It was invented more than two decades ago by Livingston Enterprises, Inc. Today, numerous ISPs (Internet Service Providers) and enterprises use the system of RADIUS billing to operate access to the Internet or internal networks including integrated e-mail services and wireless nets. These networks, in their turn, may encompass modems, DSL, VPNs, web servers, network ports, access points etc.
RADIUS is a kind of client/server protocol running in the application layer in which UDP is used as a transport. It serves three primary functions also known as ’AAA’:
RADIUS server uses this concept (AAA) to manage two parts of the network access process also known as ‘AAA transaction’.

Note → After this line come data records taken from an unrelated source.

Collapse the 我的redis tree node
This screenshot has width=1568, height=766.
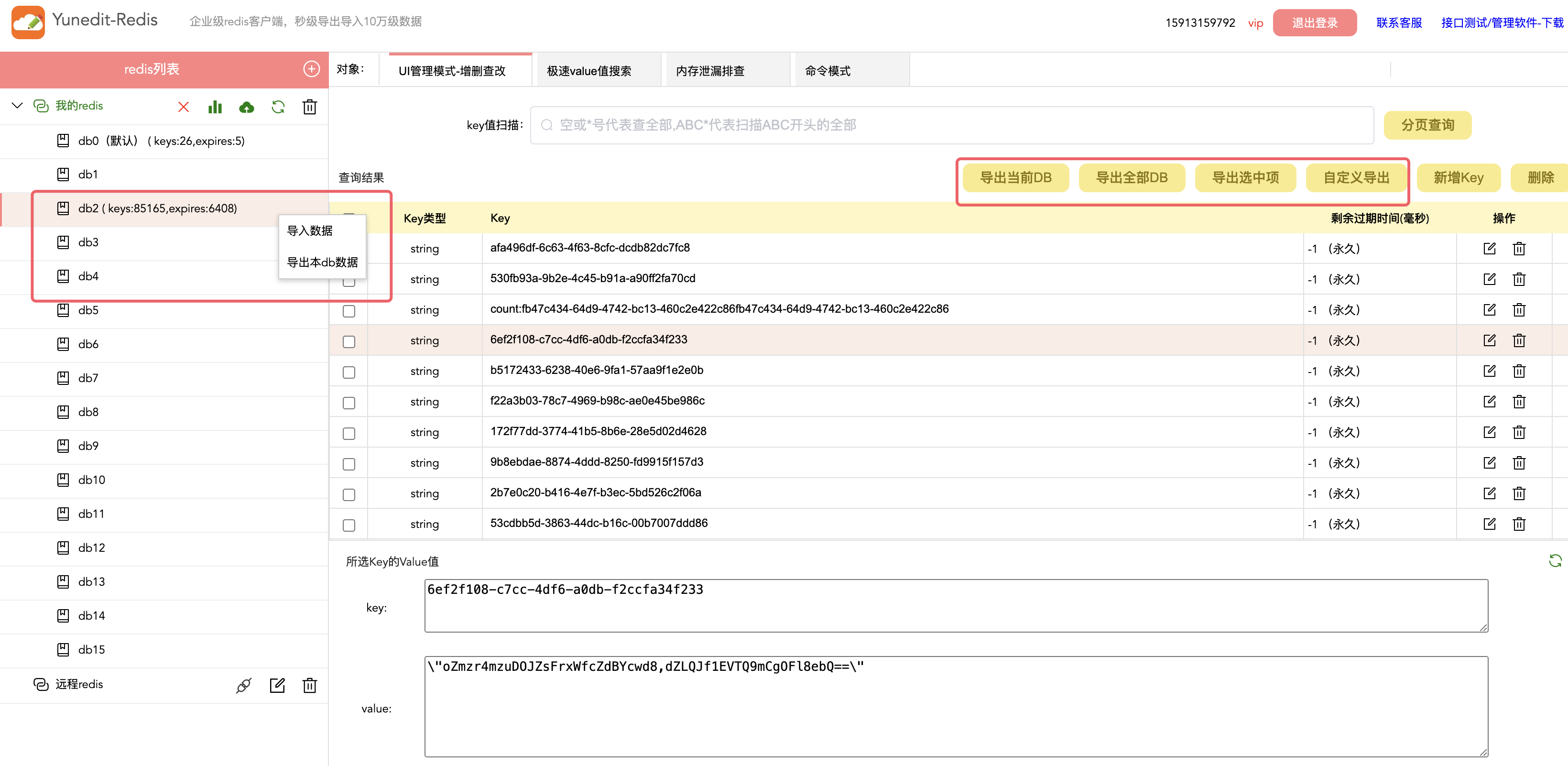[x=18, y=105]
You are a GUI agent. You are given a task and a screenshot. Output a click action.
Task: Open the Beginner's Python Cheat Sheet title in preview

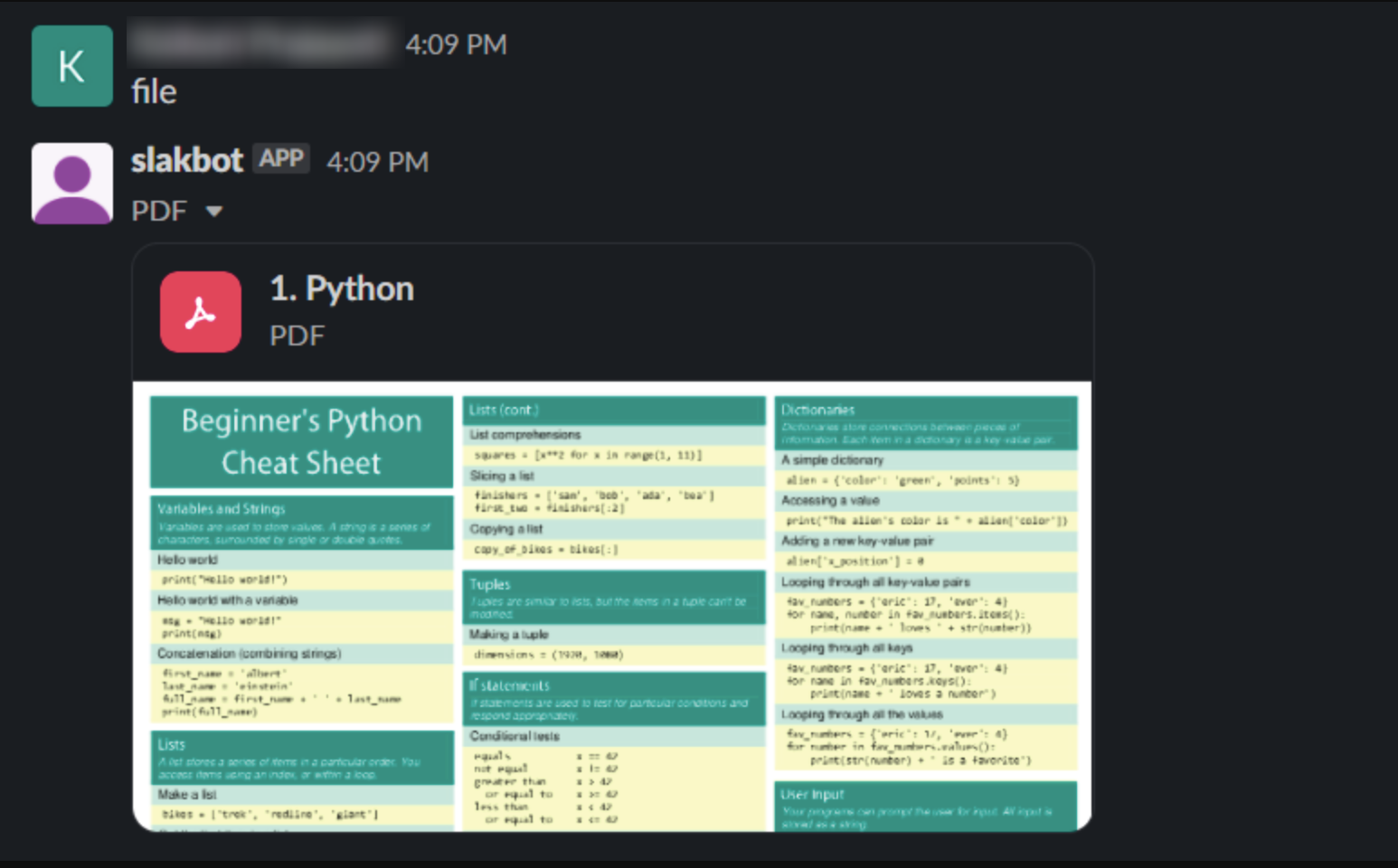click(301, 442)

Let’s try to describe these complicated processes in simple terms. First, the user or a device sends a request to RAS (Remote Access Service) in order to get access to a particular resource. To do this, he/she/it uses access credentials (typically in the form of username and password or security certificate). Then, the RAS sends a message with provided data (credentials) directly to the RADIUS server requesting authorization. The given information is checked with the help of PAP, CHAP or EAP schemes and then one of the three responses are sent to the RAS: ‘Access Reject’, ‘Access Challenge’ or ‘Access Accept’.
Access Reject: the user is denied access. The reasons may vary, one of the most frequent is failure to provide proof of identification. Access Challenge: additional credentials are needed (secondary password, PIN, token etc). This response is mainly used in more complicated dialogues where the access data are hidden from the RAS. Access Accept: access is granted and the user is authorized. Each of the responses may contain a Reply-Message attribute (it usually includes a reason for rejection, challenge or a welcome message in case of authorization). When the user is authorized, the Accounting process is started. Although the main goal of this function is to bill the user accordingly, the obtained data can serve for statistical purposes and overall network monitoring.

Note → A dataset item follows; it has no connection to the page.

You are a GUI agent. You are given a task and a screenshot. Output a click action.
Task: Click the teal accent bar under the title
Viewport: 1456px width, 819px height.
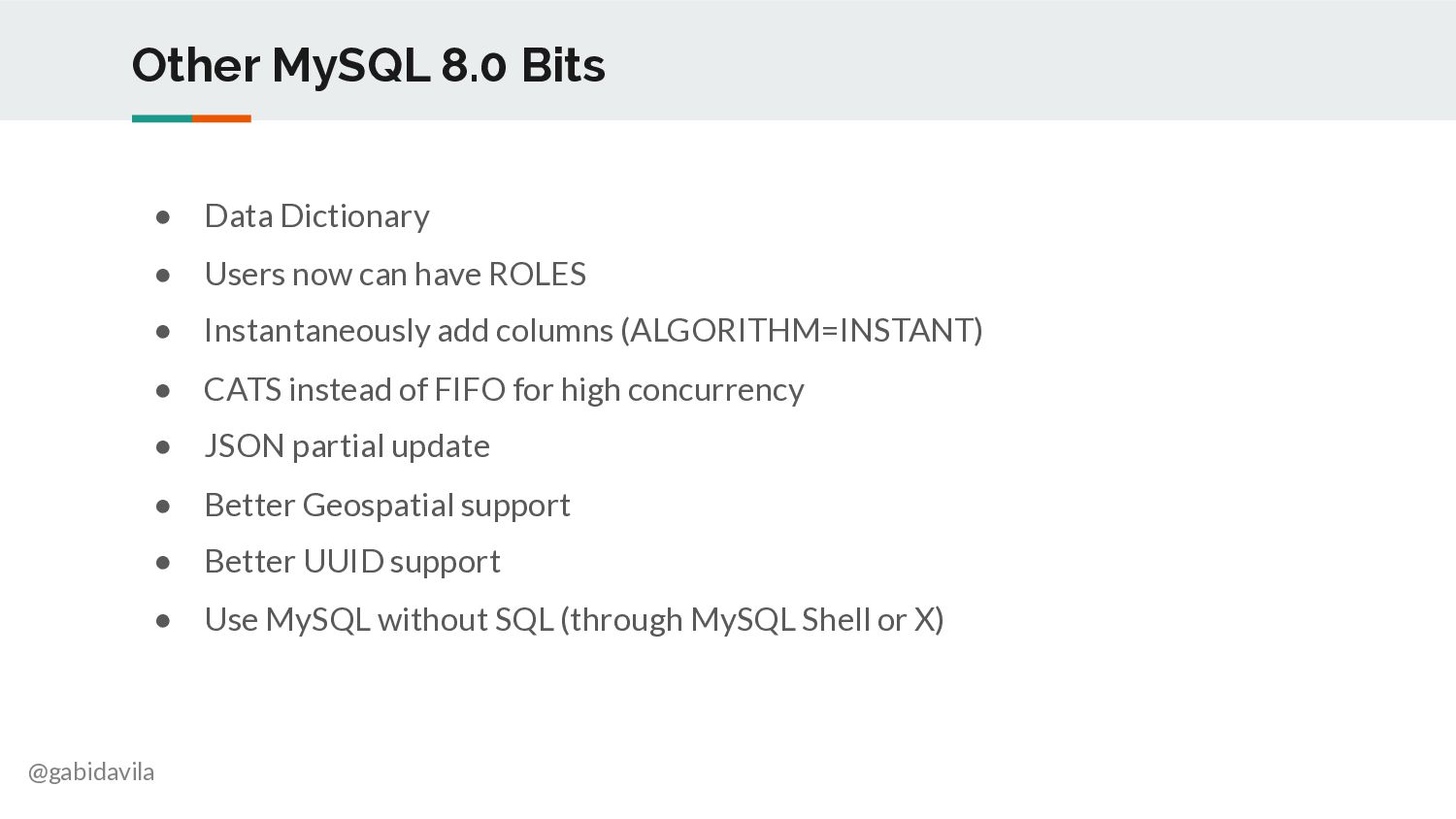162,118
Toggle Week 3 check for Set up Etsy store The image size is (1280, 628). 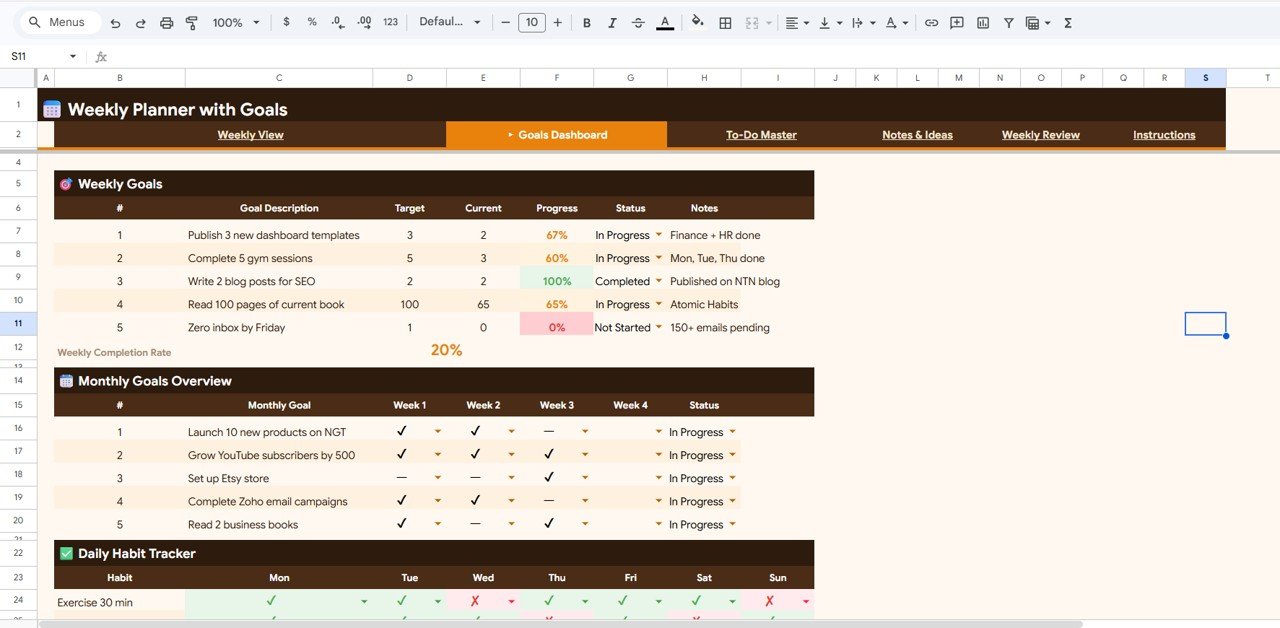(x=549, y=478)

The Internet Assigned Numbers Authority (IANA) officially assigned UDP ports 1812 and 1813 for RADIUS Authentication and RADIUS Accounting respectively. Prior to this allocation, ports 1645 and 1646 were used unofficially. These ports are traditionally used to this day for backwards compatibility. For this reason many of the server implementations check both sets of allocations for RADIUS request.
RADIUS protocol has been proven to be a reliable system providing management for computers connecting and using network services.